* [Exercise instructions]: Copy out the data below exactly as it stands, everything from the line containing "Click the list scrollbar up arrow" down to the line containing "Looking at the screenshot, I should pos(299,41).", including both of those lines.

* [Entries provided]:
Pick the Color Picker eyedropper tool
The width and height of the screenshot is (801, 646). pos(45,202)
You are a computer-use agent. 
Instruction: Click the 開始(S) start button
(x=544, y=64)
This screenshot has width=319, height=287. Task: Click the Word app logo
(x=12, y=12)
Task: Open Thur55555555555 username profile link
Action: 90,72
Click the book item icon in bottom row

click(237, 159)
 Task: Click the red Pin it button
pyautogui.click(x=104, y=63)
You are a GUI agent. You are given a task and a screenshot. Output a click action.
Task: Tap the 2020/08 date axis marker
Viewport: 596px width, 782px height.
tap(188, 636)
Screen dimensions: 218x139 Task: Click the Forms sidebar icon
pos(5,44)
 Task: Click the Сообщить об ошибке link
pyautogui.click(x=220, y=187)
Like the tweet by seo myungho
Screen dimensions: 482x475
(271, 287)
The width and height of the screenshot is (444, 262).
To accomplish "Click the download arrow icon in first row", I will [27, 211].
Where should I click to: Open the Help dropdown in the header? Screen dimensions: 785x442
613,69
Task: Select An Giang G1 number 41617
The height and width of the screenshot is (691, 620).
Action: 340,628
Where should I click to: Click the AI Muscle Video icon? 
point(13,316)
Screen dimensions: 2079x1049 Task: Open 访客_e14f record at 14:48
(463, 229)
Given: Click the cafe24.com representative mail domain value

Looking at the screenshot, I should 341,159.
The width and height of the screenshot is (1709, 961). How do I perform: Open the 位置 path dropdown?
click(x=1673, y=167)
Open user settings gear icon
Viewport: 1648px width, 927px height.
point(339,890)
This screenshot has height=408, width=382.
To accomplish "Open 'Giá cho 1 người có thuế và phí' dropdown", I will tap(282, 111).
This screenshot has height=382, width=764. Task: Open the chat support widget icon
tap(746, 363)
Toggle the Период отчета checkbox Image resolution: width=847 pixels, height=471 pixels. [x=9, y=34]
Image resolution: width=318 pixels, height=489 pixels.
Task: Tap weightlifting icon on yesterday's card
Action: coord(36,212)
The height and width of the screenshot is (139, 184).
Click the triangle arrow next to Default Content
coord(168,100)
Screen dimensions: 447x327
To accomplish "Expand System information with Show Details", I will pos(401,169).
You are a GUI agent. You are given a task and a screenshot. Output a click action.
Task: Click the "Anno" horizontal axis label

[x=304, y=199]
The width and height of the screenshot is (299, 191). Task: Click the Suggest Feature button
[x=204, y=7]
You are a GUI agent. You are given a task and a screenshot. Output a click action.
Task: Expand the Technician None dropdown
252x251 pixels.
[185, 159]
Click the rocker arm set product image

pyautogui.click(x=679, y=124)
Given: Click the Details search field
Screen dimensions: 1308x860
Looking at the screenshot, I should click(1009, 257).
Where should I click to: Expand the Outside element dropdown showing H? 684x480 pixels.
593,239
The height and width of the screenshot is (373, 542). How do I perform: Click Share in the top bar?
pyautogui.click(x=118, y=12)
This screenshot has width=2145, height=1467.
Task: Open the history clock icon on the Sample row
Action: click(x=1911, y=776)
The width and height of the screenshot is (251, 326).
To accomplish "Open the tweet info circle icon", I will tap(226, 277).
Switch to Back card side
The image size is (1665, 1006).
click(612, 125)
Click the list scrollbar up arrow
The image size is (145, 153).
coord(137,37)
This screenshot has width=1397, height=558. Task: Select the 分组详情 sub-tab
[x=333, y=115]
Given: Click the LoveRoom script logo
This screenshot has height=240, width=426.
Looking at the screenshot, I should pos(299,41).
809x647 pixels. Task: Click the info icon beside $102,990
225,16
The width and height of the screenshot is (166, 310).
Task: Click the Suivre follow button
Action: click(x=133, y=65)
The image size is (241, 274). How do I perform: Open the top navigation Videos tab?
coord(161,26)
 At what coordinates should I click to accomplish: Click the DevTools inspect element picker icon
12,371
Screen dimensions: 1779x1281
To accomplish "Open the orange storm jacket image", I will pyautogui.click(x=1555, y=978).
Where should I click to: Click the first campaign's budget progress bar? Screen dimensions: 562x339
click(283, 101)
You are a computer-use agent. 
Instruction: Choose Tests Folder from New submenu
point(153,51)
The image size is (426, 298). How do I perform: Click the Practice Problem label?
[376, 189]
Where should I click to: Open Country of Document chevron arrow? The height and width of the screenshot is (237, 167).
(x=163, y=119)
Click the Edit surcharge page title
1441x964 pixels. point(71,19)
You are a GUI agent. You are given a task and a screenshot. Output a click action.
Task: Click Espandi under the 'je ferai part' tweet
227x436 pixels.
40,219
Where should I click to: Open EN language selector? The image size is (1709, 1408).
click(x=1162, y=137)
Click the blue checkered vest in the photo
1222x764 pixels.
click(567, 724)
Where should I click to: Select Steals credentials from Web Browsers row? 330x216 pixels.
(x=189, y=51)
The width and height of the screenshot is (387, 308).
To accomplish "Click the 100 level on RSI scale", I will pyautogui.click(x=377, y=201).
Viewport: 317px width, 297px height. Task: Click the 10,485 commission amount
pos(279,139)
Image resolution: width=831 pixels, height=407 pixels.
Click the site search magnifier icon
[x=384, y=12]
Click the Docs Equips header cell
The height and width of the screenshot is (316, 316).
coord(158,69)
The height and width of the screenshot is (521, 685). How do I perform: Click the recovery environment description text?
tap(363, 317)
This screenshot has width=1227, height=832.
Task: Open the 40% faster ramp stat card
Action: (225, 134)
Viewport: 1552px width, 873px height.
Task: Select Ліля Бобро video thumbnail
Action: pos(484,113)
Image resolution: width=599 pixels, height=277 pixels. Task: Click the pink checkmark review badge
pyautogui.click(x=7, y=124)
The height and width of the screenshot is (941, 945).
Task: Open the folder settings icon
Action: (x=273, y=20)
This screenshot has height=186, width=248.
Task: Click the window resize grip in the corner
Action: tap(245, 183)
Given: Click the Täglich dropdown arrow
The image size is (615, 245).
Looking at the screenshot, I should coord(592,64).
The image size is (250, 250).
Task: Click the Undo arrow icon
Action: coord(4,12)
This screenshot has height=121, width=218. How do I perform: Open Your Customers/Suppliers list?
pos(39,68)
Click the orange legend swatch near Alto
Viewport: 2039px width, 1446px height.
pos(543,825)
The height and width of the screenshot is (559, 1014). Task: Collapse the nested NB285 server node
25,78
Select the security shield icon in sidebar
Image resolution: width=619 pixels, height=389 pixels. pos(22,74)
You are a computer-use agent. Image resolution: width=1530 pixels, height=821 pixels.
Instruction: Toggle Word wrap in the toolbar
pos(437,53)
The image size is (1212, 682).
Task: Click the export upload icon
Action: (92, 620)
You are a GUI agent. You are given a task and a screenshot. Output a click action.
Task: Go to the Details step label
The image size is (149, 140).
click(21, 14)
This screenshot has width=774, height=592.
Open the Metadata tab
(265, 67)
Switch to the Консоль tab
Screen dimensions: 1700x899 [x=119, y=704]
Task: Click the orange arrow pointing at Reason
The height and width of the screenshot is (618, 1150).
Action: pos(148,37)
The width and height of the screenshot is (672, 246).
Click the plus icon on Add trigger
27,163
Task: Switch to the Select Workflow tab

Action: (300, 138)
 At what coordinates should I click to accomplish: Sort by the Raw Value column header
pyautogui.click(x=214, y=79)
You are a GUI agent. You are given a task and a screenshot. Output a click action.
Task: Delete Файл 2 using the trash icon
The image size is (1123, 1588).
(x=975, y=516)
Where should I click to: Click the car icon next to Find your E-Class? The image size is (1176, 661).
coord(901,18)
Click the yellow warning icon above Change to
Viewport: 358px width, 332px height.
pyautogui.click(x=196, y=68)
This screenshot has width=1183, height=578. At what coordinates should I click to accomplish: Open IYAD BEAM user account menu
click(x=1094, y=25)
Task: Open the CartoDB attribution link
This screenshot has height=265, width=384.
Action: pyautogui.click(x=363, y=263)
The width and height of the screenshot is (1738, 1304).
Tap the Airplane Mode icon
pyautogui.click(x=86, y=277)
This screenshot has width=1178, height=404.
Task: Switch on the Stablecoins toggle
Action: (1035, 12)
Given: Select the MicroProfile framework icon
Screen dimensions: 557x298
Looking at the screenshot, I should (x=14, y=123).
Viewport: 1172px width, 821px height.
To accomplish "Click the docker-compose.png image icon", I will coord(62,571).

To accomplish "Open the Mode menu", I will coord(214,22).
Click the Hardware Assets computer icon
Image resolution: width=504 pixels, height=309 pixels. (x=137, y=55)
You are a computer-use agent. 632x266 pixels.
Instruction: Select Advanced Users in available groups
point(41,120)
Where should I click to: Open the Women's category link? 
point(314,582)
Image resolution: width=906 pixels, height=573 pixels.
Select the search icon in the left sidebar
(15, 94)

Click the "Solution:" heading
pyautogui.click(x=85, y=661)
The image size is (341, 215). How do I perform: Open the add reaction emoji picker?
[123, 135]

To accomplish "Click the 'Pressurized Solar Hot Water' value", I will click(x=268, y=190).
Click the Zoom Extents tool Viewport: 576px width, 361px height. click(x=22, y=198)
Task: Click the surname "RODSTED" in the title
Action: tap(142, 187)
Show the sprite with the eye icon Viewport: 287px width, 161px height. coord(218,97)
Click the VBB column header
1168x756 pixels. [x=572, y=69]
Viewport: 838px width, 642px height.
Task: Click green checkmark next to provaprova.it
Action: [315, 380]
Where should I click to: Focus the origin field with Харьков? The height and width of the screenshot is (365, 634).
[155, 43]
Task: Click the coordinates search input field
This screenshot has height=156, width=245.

* [Solution for this problem]:
Click the list scrollbar up arrow
The image size is (145, 153).
coord(137,37)
This screenshot has width=1397, height=558. Task: Select the 分组详情 sub-tab
[x=333, y=115]
Given: Click the LoveRoom script logo
This screenshot has height=240, width=426.
Looking at the screenshot, I should pos(299,41).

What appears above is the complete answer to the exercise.